The bearing portion can be displaced in an escaping direction, or more concretely, toward the cam lobe due to a change of the harmonic ring's movement (in result of a change in an eccentricity direction).
The displacement of the bearing portion disables the reliable support of the harmonic ring. Furthermore, the displacement causes abnormal abrasion. The bearing portion is disposed in a position eccentric to the camshaft to support the harmonic ring, and the boss of the cam lobe is located adjacent to the drive arm coaxially with the camshaft. Because of this displacement, the end face of the bearing portion repeatedly faces the end face of the drive arm and faces the end face of the boss of the cam lobe during the rotation of the harmonic ring. Especially the boss of the cam lobe is located outside the drive arm, so that the entire end face of the boss repeats a movement of deviating totally from the bearing portion to the outside and returning to the inside of the bearing portion. For this reason, if the end of the bearing portion, albeit slightly, projects from between the eccentric shaft and the harmonic ring, there generates such abnormal abrasion that the end of the bearing portion and the corner of the end face of the boss interfere with each other when the boss passes the end of the bearing portion.

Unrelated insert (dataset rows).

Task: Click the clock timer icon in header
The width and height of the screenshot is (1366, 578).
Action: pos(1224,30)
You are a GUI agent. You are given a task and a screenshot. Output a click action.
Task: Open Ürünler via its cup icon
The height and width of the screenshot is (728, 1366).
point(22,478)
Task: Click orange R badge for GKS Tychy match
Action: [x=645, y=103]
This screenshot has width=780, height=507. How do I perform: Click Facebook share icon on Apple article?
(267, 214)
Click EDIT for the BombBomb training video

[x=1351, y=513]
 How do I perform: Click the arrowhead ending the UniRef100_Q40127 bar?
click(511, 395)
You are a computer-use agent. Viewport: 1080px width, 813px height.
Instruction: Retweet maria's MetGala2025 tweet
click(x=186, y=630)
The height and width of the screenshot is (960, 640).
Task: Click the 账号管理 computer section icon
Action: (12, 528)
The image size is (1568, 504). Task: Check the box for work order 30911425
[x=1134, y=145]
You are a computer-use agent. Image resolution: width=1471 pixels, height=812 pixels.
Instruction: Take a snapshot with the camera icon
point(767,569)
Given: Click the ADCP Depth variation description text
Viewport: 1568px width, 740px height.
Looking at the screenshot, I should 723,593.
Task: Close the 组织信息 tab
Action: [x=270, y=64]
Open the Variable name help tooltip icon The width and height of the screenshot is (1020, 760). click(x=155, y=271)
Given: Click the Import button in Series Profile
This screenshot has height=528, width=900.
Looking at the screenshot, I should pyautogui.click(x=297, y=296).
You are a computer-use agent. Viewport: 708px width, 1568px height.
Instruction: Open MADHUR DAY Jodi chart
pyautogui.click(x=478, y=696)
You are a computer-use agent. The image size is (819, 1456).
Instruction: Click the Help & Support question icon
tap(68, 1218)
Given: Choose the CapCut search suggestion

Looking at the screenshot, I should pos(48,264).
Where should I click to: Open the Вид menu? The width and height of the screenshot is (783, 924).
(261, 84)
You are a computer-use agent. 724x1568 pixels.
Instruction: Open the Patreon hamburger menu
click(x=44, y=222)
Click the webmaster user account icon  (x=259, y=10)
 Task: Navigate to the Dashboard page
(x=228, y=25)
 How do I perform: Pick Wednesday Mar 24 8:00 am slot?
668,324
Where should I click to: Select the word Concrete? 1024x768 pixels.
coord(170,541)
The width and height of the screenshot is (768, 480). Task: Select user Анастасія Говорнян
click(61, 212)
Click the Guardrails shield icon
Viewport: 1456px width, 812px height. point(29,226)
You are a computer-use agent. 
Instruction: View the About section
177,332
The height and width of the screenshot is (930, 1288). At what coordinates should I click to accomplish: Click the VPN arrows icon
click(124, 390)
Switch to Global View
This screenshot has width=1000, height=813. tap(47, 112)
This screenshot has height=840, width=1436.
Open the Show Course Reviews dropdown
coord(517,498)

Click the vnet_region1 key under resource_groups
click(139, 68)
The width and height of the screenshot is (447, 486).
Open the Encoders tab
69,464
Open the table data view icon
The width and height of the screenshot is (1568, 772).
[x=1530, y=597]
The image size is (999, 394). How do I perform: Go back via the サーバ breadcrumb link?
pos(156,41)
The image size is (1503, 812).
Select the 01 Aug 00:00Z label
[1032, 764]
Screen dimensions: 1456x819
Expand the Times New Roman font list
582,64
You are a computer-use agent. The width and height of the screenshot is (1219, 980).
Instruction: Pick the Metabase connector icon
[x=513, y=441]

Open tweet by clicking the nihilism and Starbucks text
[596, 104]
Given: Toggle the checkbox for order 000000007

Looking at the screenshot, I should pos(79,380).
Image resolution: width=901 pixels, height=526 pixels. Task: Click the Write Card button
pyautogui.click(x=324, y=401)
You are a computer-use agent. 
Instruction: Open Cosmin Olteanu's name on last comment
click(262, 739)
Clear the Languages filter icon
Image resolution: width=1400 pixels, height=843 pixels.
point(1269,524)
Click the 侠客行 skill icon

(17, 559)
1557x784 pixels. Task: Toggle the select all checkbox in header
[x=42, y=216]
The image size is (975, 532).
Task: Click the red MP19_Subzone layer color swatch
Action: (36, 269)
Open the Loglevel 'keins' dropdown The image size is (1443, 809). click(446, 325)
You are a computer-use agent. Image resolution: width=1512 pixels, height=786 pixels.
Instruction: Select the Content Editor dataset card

The bearing portion can be prevented from escaping by employing a structure in which the bearing portion is fixed in between the harmonic ring and the eccentric shaft by press fitting or a structure in which a stopper is independently set in between the harmonic ring and the eccentric shaft.
In the case of the press fitting, however, it is difficult to reliably inhibit the axial movement of the bearing portion due to a high elastic deformability of the harmonic ring.
If the stopper is utilized, the bearing portion has to be made short in bearing length (strength decrease of the bearing portion) in order to secure a space for installing the stopper. In result, the sufficient support strength of the harmonic ring cannot be retained, which causes another problem.
A possible way of preventing the abnormal abrasion is to arrange the end face of the drive arm and that of the cam lobe to be flush with each other so that the boss smoothly passes between the end face of the bearing portion and that of the drive arm. Since the drive arm and the cam lobe are separate components and move differently, it is impossible to completely fit the end faces of these components together without a step or a gap. It is thus difficult to avoid the abnormal abrasion.